Mike: Hero is a Four Letter Word is a collection of short stories challenging the traditional dichotomy of hero and villain. Tom Hiddleston, who plays Loki in Thor, said recently that Marvel is currently trying to complicate their heroes and villains by showing the nuances of morality in each. Is that what you were doing in these short stories? And why do you think we’re so interested in having sympathy for the devil (or Loki), but are suspicious of the unabashed Boy Scout hero?

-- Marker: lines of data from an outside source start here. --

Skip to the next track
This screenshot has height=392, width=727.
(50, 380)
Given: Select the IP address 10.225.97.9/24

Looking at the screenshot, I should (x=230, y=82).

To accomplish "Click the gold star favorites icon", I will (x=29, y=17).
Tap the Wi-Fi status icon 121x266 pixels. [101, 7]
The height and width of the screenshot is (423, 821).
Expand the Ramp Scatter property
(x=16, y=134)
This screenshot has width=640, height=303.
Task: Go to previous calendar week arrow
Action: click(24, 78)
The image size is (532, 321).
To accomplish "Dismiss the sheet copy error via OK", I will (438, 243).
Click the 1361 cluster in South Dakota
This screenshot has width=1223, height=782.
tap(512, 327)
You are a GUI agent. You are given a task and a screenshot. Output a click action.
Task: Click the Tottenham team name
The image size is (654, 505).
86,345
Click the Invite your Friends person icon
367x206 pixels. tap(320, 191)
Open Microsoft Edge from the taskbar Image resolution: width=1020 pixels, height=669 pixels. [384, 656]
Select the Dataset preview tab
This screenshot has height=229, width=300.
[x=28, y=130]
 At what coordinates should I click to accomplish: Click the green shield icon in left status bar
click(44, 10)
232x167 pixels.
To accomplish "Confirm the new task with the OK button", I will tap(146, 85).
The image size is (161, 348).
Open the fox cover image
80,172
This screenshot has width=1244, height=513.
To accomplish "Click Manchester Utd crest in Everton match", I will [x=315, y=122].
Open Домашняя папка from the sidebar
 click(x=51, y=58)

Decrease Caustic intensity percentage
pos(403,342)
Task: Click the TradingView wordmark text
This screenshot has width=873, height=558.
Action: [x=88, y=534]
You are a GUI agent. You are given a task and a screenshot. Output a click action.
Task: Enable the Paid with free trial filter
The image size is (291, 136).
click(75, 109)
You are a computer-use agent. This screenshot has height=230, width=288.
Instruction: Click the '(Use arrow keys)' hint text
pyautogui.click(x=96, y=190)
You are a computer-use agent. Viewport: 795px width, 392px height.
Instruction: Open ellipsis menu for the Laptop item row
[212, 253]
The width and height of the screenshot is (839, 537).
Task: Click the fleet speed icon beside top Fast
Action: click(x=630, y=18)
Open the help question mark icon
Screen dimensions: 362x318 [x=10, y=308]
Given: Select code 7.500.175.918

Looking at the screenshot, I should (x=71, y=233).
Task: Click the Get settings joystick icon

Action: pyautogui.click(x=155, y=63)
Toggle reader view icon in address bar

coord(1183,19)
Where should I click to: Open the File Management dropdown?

J.M.: I think we are distrustful of the Boy Scout because (s)he’s always too good to be true. Nobody is perfect. Everyone has a facet of themselves that is selfish, petty, distrustful, cruel, bitter, etc. Boy Scout protagonists are disliked because they feel disingenuous. We are fully realized human beings with complicated webs of morality, learned taboos and cultural norms, and hegemonic beliefs; we want the characters we connect with in books to be likewise complicated, varied, and deep.
I personally love it when I read a story and the protagonist does something I hate, something really awful. It’s fantastic because it means that the author isn’t afraid to write a complicated character, but it also means that this character isn’t cardboard perfect. (S)he has done something I disapprove of, has made me think, and feel, and if it is perfectly within that character’s realistic personality, so much the better. We all have people in our lives that we love, but who say or do things that drive us bonkers or are just plain wrong.
I think we also love the complicated pseudo-villain because, as mature and complex readers, we know that the world isn’t innocent and there’s no such thing as perfect goodness. To be frank, the world is kind of shit, isn’t it? Who wouldn’t leap at the chance to do something proactive about all the rapes, and crimes, and wars, and hate out there?
I think villains are beloved because they’re usually very complexly written, as well. It’s easy to create a hero – slap some morals onto enough smarts and/or muscle, and there you are. But to create a villain, the writer has to justify why the black hat is the black hat. What is it that they want, or do, to desire so much that they’re willing to kill, create havoc, and break laws for it?
Villains are passionate; villains are dedicated; villains are determined and clever. How is that not attractive in a character?
To paraphrase Greg Wilson: While a hero’s journey is a circle in which he leaves home, saves the world, and then returns to his/her home changed, the villain’s journey is an ever-tightening, ever-descending spiral of actions that begin noble and end up selfish and petty. It is this narcissistic selfishness which ultimately causes their undoing. The villain starts on the path of the Hero, but somewhere along the way, (s)he ends up on a by-road.
So, yes, the point of the anthology wasn’t to show two sides of the same coin, but rather whether there is a coin at all instead of a, well, I don’t know… a single puddle of metal? Sorry, weak analogy, but I think it gets my point across. Villains are the heroes of their own stories – I keep reading and seeing variations of that quote all over the place, and I wanted to explore what it meant to be a villain knowingly.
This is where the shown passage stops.